# attack marking strategy 1
Try to find a way to exclude all attack events from the data.  
In this approach, a list of uuids generated by Treatrace is used to identify attack events.   

In [3]:
import psycopg2
import numpy as np
import matplotlib.pyplot as plt
import os

In [16]:
# setup connection
conn = psycopg2.connect(
    host='localhost',
    database='cadets_e3',
    user='rosendahl',
)
conn.set_session(readonly=True)
# get cursor
cur = conn.cursor()

In [5]:
# debug
os.system("hostnamectl hostname")
print(f'current working directory: {os.getcwd()}')

vmrosendahl
current working directory: /home/rosendahl/remote_interpreter/dataset/jupyter


In [10]:
# load subject_blacklist
subject_blacklist = set()
with open('data/blacklisted_subjects.txt', 'r') as file:
    for line in file:
        subject_blacklist.add(line.strip())

In [29]:
# load number of events, subjects, principals
no_events = 41350895
no_subjects = 224629
no_principals = 22

# attack info  
threatrace has a list of event uuids that are attacks  
load them into a list / set


In [8]:
# open file trustdatastoredb/data/threatrace_cadets_groundtruth.txt

file = open('data/threatrace_cadets_groundtruth.txt', 'r')

# read lines
lines = file.readlines()
attack_uuids = set([line.strip() for line in lines])
# close file
file.close()

print(f'found {len(attack_uuids)} attack uuids')

found 12858 attack uuids


In [12]:
# print first 5 attack uuids
for i in range(5):
    print(list(attack_uuids)[i])

A4D0EACD-3E80-11E8-A5CB-3FA3753A265A
A5564D54-3E80-11E8-A5CB-3FA3753A265A
9BB80F78-3E80-11E8-A5CB-3FA3753A265A
9AA018E8-3E80-11E8-A5CB-3FA3753A265A
7991707A-3E80-11E8-A5CB-3FA3753A265A


In [17]:
# iterate through all sequences and check if they contain any of the attack uuids

# transform into list
query = '''
select *
from event
where subject_uuid not in %s
order by subject_uuid, sequence_long;
'''

cur.execute(query, (tuple(subject_blacklist),))

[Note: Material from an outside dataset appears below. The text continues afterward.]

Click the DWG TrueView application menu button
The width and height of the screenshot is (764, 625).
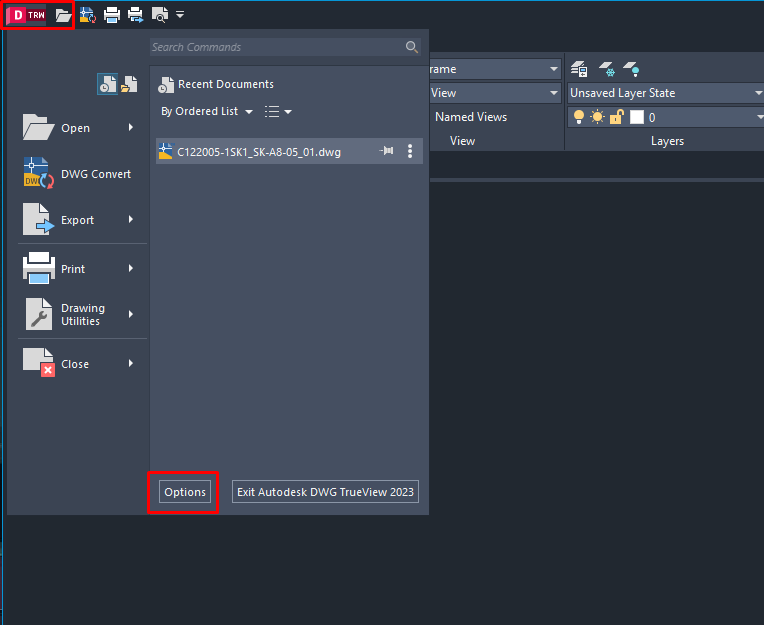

column_names = [desc[0] for desc in cur.description]
uuid_columns = [col for col in column_names if 'uuid' in col]

print(f'table event contains the columns: {column_names}')
print(f'table event contains the uuid_columns: {uuid_columns}')


def row_to_dict(row: tuple) -> dict:
    return {column_names[i]: row[i] for i in range(len(column_names))}


attack_event_uuids = set()
attack_subject_uuids = set()

count = 0
for row in cur:
    row_dict = row_to_dict(row)
    if count < 5:
        display(row_dict)
    
    # for every col that could contain a uuid
    for col in uuid_columns:
        if row_dict[col] is not None:
            if row_dict[col] in attack_uuids:
                attack_event_uuids.add(row_dict['uuid'])
                attack_subject_uuids.add(row_dict['subject_uuid'])

    count += 1
    if count % 1_000_000 == 0:
        print(f'processed {count} rows, found {len(attack_event_uuids)} attack event uuids')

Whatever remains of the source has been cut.